▸ EXERCISE MATERIAL:
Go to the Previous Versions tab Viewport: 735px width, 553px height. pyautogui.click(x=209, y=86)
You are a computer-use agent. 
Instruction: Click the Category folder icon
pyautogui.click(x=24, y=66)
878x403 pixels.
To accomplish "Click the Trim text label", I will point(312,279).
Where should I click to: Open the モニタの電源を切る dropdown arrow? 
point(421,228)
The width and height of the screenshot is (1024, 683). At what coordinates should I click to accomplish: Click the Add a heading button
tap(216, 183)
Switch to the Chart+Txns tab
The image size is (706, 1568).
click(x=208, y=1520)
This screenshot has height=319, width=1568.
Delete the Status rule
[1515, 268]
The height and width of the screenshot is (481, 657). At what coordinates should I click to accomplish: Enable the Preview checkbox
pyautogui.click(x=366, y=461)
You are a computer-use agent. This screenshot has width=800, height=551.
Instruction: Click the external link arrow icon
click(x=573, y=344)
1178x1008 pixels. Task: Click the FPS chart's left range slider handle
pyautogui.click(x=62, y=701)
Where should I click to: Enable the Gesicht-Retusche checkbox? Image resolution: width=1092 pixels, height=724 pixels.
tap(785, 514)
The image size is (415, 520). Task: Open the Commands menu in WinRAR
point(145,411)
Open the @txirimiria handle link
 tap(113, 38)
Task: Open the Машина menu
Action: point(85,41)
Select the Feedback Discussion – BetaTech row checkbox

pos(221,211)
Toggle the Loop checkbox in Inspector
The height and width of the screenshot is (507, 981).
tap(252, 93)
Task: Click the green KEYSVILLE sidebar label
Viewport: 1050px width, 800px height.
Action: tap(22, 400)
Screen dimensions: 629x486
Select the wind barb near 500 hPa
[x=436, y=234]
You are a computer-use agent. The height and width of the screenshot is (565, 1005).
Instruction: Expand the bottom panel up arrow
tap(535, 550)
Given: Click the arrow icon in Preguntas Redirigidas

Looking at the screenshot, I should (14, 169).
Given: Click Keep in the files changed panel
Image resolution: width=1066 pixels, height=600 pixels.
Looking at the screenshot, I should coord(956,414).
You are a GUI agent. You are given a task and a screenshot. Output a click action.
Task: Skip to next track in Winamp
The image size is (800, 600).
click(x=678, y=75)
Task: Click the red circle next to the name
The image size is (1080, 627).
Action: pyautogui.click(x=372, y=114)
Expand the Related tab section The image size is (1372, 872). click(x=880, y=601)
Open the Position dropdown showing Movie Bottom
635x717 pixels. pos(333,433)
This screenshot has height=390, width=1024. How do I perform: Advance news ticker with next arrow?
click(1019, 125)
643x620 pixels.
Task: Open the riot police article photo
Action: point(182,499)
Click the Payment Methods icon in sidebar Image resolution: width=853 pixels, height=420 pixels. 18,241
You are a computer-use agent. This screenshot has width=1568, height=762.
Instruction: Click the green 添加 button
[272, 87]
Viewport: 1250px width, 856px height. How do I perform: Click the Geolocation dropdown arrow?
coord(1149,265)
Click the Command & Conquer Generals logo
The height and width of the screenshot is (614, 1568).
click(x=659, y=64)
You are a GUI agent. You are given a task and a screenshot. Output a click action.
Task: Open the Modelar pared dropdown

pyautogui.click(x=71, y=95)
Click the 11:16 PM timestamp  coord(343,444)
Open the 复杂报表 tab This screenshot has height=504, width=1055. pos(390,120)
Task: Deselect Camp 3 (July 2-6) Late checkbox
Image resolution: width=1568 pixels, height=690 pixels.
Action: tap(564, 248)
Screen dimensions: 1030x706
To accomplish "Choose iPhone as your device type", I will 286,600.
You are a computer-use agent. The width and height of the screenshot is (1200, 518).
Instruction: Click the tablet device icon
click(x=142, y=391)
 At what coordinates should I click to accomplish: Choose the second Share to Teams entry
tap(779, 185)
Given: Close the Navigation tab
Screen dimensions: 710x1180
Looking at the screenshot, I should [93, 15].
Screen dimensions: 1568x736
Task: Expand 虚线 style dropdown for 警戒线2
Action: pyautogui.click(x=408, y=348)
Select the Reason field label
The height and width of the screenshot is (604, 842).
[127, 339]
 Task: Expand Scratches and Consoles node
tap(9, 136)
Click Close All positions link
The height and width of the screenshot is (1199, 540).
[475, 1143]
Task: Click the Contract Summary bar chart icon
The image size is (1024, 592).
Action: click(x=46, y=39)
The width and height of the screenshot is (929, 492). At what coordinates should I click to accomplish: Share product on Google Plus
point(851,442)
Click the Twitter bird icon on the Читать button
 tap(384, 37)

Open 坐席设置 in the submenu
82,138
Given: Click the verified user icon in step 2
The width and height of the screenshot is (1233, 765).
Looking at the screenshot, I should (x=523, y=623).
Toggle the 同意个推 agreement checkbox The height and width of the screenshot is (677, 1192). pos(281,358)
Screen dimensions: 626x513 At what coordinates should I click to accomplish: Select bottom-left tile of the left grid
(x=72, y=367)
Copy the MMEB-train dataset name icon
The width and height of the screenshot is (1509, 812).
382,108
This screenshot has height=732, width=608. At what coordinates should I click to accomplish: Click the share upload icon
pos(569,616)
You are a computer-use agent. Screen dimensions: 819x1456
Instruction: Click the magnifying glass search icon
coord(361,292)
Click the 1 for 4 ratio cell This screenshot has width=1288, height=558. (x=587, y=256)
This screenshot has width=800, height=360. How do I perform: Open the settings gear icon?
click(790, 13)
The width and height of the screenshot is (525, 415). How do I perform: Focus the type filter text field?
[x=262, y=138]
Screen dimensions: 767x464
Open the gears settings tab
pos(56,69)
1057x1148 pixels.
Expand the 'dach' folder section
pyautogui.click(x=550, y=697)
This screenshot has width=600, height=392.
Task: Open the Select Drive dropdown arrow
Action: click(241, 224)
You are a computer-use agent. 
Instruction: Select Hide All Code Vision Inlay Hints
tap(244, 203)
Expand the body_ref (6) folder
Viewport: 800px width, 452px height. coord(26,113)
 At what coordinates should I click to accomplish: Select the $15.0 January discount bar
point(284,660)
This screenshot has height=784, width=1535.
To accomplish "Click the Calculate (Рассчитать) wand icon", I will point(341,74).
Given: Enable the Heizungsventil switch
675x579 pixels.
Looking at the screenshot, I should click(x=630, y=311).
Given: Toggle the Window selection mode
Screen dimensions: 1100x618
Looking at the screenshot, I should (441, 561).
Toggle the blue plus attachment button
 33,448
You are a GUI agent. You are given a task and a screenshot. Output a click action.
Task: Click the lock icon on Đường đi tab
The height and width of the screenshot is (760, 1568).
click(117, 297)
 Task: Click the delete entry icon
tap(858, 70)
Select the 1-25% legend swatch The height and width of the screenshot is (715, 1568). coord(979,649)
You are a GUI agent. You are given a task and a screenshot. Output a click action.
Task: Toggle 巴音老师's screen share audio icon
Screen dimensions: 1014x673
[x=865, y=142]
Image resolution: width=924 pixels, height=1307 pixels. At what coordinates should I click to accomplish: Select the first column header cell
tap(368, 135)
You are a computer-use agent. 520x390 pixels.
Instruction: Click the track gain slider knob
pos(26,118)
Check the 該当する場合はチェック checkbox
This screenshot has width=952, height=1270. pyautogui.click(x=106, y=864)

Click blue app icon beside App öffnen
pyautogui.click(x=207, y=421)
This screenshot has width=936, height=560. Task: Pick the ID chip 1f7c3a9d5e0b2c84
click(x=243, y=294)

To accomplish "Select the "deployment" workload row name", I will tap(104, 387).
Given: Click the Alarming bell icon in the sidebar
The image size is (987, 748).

▸ TASK DIRECTIONS: Repeat every line of the listing, word for word.

▸ RESULT OF THE TASK:
Go to the Previous Versions tab Viewport: 735px width, 553px height. pyautogui.click(x=209, y=86)
You are a computer-use agent. 
Instruction: Click the Category folder icon
pyautogui.click(x=24, y=66)
878x403 pixels.
To accomplish "Click the Trim text label", I will point(312,279).
Where should I click to: Open the モニタの電源を切る dropdown arrow? 
point(421,228)
The width and height of the screenshot is (1024, 683). At what coordinates should I click to accomplish: Click the Add a heading button
tap(216, 183)
Switch to the Chart+Txns tab
The image size is (706, 1568).
click(x=208, y=1520)
This screenshot has height=319, width=1568.
Delete the Status rule
[1515, 268]
The height and width of the screenshot is (481, 657). At what coordinates should I click to accomplish: Enable the Preview checkbox
pyautogui.click(x=366, y=461)
You are a computer-use agent. This screenshot has width=800, height=551.
Instruction: Click the external link arrow icon
click(x=573, y=344)
1178x1008 pixels. Task: Click the FPS chart's left range slider handle
pyautogui.click(x=62, y=701)
Where should I click to: Enable the Gesicht-Retusche checkbox? Image resolution: width=1092 pixels, height=724 pixels.
tap(785, 514)
The image size is (415, 520). Task: Open the Commands menu in WinRAR
point(145,411)
Open the @txirimiria handle link
 tap(113, 38)
Task: Open the Машина menu
Action: point(85,41)
Select the Feedback Discussion – BetaTech row checkbox

pos(221,211)
Toggle the Loop checkbox in Inspector
The height and width of the screenshot is (507, 981).
tap(252, 93)
Task: Click the green KEYSVILLE sidebar label
Viewport: 1050px width, 800px height.
Action: tap(22, 400)
Screen dimensions: 629x486
Select the wind barb near 500 hPa
[x=436, y=234]
You are a computer-use agent. The height and width of the screenshot is (565, 1005).
Instruction: Expand the bottom panel up arrow
tap(535, 550)
Given: Click the arrow icon in Preguntas Redirigidas

Looking at the screenshot, I should (14, 169).
Given: Click Keep in the files changed panel
Image resolution: width=1066 pixels, height=600 pixels.
Looking at the screenshot, I should coord(956,414).
You are a GUI agent. You are given a task and a screenshot. Output a click action.
Task: Skip to next track in Winamp
The image size is (800, 600).
click(x=678, y=75)
Task: Click the red circle next to the name
The image size is (1080, 627).
Action: pyautogui.click(x=372, y=114)
Expand the Related tab section The image size is (1372, 872). click(x=880, y=601)
Open the Position dropdown showing Movie Bottom
635x717 pixels. pos(333,433)
This screenshot has height=390, width=1024. How do I perform: Advance news ticker with next arrow?
click(1019, 125)
643x620 pixels.
Task: Open the riot police article photo
Action: point(182,499)
Click the Payment Methods icon in sidebar Image resolution: width=853 pixels, height=420 pixels. 18,241
You are a computer-use agent. This screenshot has width=1568, height=762.
Instruction: Click the green 添加 button
[272, 87]
Viewport: 1250px width, 856px height. How do I perform: Click the Geolocation dropdown arrow?
coord(1149,265)
Click the Command & Conquer Generals logo
The height and width of the screenshot is (614, 1568).
click(x=659, y=64)
You are a GUI agent. You are given a task and a screenshot. Output a click action.
Task: Open the Modelar pared dropdown

pyautogui.click(x=71, y=95)
Click the 11:16 PM timestamp  coord(343,444)
Open the 复杂报表 tab This screenshot has height=504, width=1055. pos(390,120)
Task: Deselect Camp 3 (July 2-6) Late checkbox
Image resolution: width=1568 pixels, height=690 pixels.
Action: tap(564, 248)
Screen dimensions: 1030x706
To accomplish "Choose iPhone as your device type", I will 286,600.
You are a computer-use agent. The width and height of the screenshot is (1200, 518).
Instruction: Click the tablet device icon
click(x=142, y=391)
 At what coordinates should I click to accomplish: Choose the second Share to Teams entry
tap(779, 185)
Given: Close the Navigation tab
Screen dimensions: 710x1180
Looking at the screenshot, I should [93, 15].
Screen dimensions: 1568x736
Task: Expand 虚线 style dropdown for 警戒线2
Action: pyautogui.click(x=408, y=348)
Select the Reason field label
The height and width of the screenshot is (604, 842).
[127, 339]
 Task: Expand Scratches and Consoles node
tap(9, 136)
Click Close All positions link
The height and width of the screenshot is (1199, 540).
[475, 1143]
Task: Click the Contract Summary bar chart icon
The image size is (1024, 592).
Action: click(x=46, y=39)
The width and height of the screenshot is (929, 492). At what coordinates should I click to accomplish: Share product on Google Plus
point(851,442)
Click the Twitter bird icon on the Читать button
 tap(384, 37)

Open 坐席设置 in the submenu
82,138
Given: Click the verified user icon in step 2
The width and height of the screenshot is (1233, 765).
Looking at the screenshot, I should (x=523, y=623).
Toggle the 同意个推 agreement checkbox The height and width of the screenshot is (677, 1192). pos(281,358)
Screen dimensions: 626x513 At what coordinates should I click to accomplish: Select bottom-left tile of the left grid
(x=72, y=367)
Copy the MMEB-train dataset name icon
The width and height of the screenshot is (1509, 812).
382,108
This screenshot has height=732, width=608. At what coordinates should I click to accomplish: Click the share upload icon
pos(569,616)
You are a computer-use agent. Screen dimensions: 819x1456
Instruction: Click the magnifying glass search icon
coord(361,292)
Click the 1 for 4 ratio cell This screenshot has width=1288, height=558. (x=587, y=256)
This screenshot has width=800, height=360. How do I perform: Open the settings gear icon?
click(790, 13)
The width and height of the screenshot is (525, 415). How do I perform: Focus the type filter text field?
[x=262, y=138]
Screen dimensions: 767x464
Open the gears settings tab
pos(56,69)
1057x1148 pixels.
Expand the 'dach' folder section
pyautogui.click(x=550, y=697)
This screenshot has width=600, height=392.
Task: Open the Select Drive dropdown arrow
Action: click(241, 224)
You are a computer-use agent. 
Instruction: Select Hide All Code Vision Inlay Hints
tap(244, 203)
Expand the body_ref (6) folder
Viewport: 800px width, 452px height. coord(26,113)
 At what coordinates should I click to accomplish: Select the $15.0 January discount bar
point(284,660)
This screenshot has height=784, width=1535.
To accomplish "Click the Calculate (Рассчитать) wand icon", I will point(341,74).
Given: Enable the Heizungsventil switch
675x579 pixels.
Looking at the screenshot, I should click(x=630, y=311).
Given: Toggle the Window selection mode
Screen dimensions: 1100x618
Looking at the screenshot, I should (441, 561).
Toggle the blue plus attachment button
 33,448
You are a GUI agent. You are given a task and a screenshot. Output a click action.
Task: Click the lock icon on Đường đi tab
The height and width of the screenshot is (760, 1568).
click(117, 297)
 Task: Click the delete entry icon
tap(858, 70)
Select the 1-25% legend swatch The height and width of the screenshot is (715, 1568). coord(979,649)
You are a GUI agent. You are given a task and a screenshot. Output a click action.
Task: Toggle 巴音老师's screen share audio icon
Screen dimensions: 1014x673
[x=865, y=142]
Image resolution: width=924 pixels, height=1307 pixels. At what coordinates should I click to accomplish: Select the first column header cell
tap(368, 135)
You are a computer-use agent. 520x390 pixels.
Instruction: Click the track gain slider knob
pos(26,118)
Check the 該当する場合はチェック checkbox
This screenshot has width=952, height=1270. pyautogui.click(x=106, y=864)

Click blue app icon beside App öffnen
pyautogui.click(x=207, y=421)
This screenshot has width=936, height=560. Task: Pick the ID chip 1f7c3a9d5e0b2c84
click(x=243, y=294)

To accomplish "Select the "deployment" workload row name", I will tap(104, 387).
Given: Click the Alarming bell icon in the sidebar
The image size is (987, 748).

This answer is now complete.